Published: 2026-05-07

AgentSpan Makes LangChain and CrewAI Pipelines Crash-Proof with Per-Step Persistence

AgentSpan is an open-source (MIT), self-hosted runtime that solves a fundamental problem with production AI agent pipelines: when a crash or restart happens, agents currently re-run from scratch and repeat every side effect — duplicate emails, double database writes, extra API calls. AgentSpan fixes this by moving orchestration state to a separate server and persisting every individual tool call, not just nodes. Built by the team behind Netflix Conductor.

Source video

"Agentspan: Build Crash-Proof AI Agents Pipelines (Free) with LangChain/LangGraph/CrewAI" by FuturMinds — Watch on YouTube →

Key Takeaways

Every individual tool call and LLM call becomes its own persisted task — more granular than LangGraph checkpointers, which only save at the node level.
Orchestration state moves to a separate AgentSpan server; your Python code becomes a worker that registers functions and receives dispatched tasks.
A crashed pipeline resumes from the exact failed step — completed tool calls are not re-executed, preventing duplicate emails, charges, or API calls.
Human-in-the-loop approvals are stored as durable tasks — a thread doesn't need to stay open for hours or days, and approval state survives process restarts.
MIT-licensed, fully self-hosted — your agent data never leaves your own infrastructure.
Works alongside LangGraph, CrewAI, and OpenAI Agents SDK — no framework migration required, just a few lines of change.
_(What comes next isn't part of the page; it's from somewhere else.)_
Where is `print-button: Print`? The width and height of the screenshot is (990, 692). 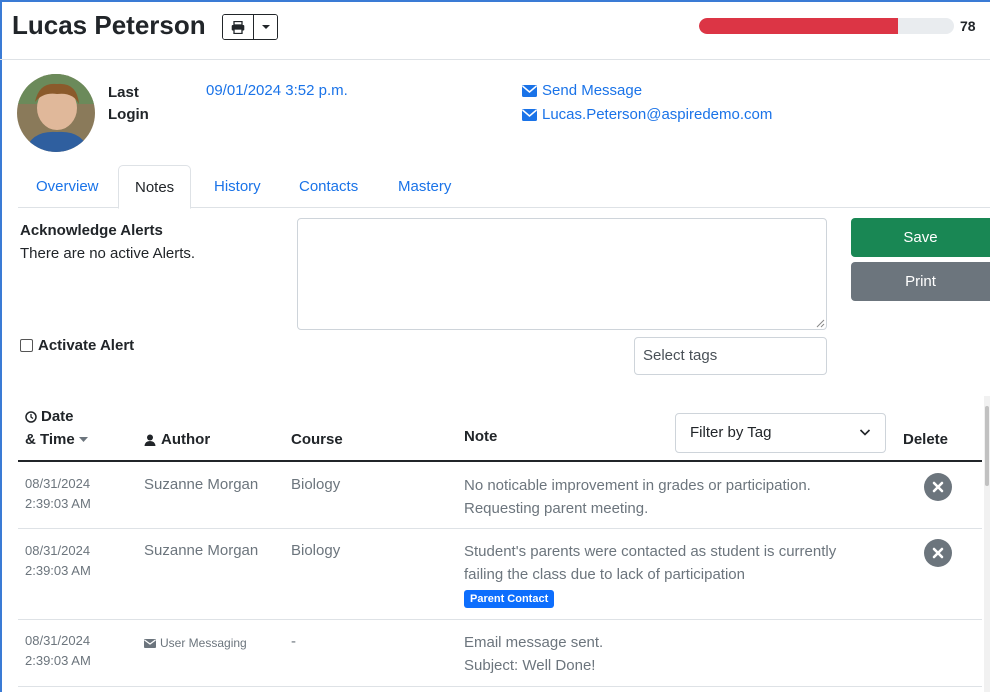
print-button: Print is located at coordinates (920, 282).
The Problem: Why Agent Pipelines Fail in Production

Every major agent framework today — LangGraph, CrewAI, OpenAI Agents SDK — runs the entire pipeline inside your Python process. Every LLM call, every tool call, every intermediate result lives in process memory. This creates four compounding problems: a single crash or container restart forces a full restart from scratch; there's no visibility on which agents completed or what they produced; restarting causes duplicate side effects from already-executed tools; and human-approval workflows require blocking an open thread for hours or days.

LangGraph has checkpointers (memory server, Postgres) but they work at the node level — they save state between agents, not within them. If a researcher agent calls three tools and crashes after the second, the checkpointer doesn't help: the entire node reruns. FuturMinds demonstrates this exact scenario: a researcher-writer-editor pipeline that crashes during the writer stage ends up sending duplicate notification emails to the team when restarted.

How AgentSpan Fixes It

AgentSpan separates your code from the execution state. Your code still defines the agents and tools — nothing changes there. But orchestration state (which agent runs next, what each previous agent produced, where in the pipeline you are) moves to a separate AgentSpan server. Your Python process becomes a worker: it registers tool functions with the server, receives dispatched calls, and returns results. The server persists every completed step.

When your Python process dies, the server still has the full workflow state. It knows which steps completed and which were in progress. When your process restarts, it picks up exactly where it left off. Already-completed tool calls are skipped entirely — no duplicate notifications, no double-charged transactions. Tool idempotency is built in at the platform level, not left to individual developers to implement per tool.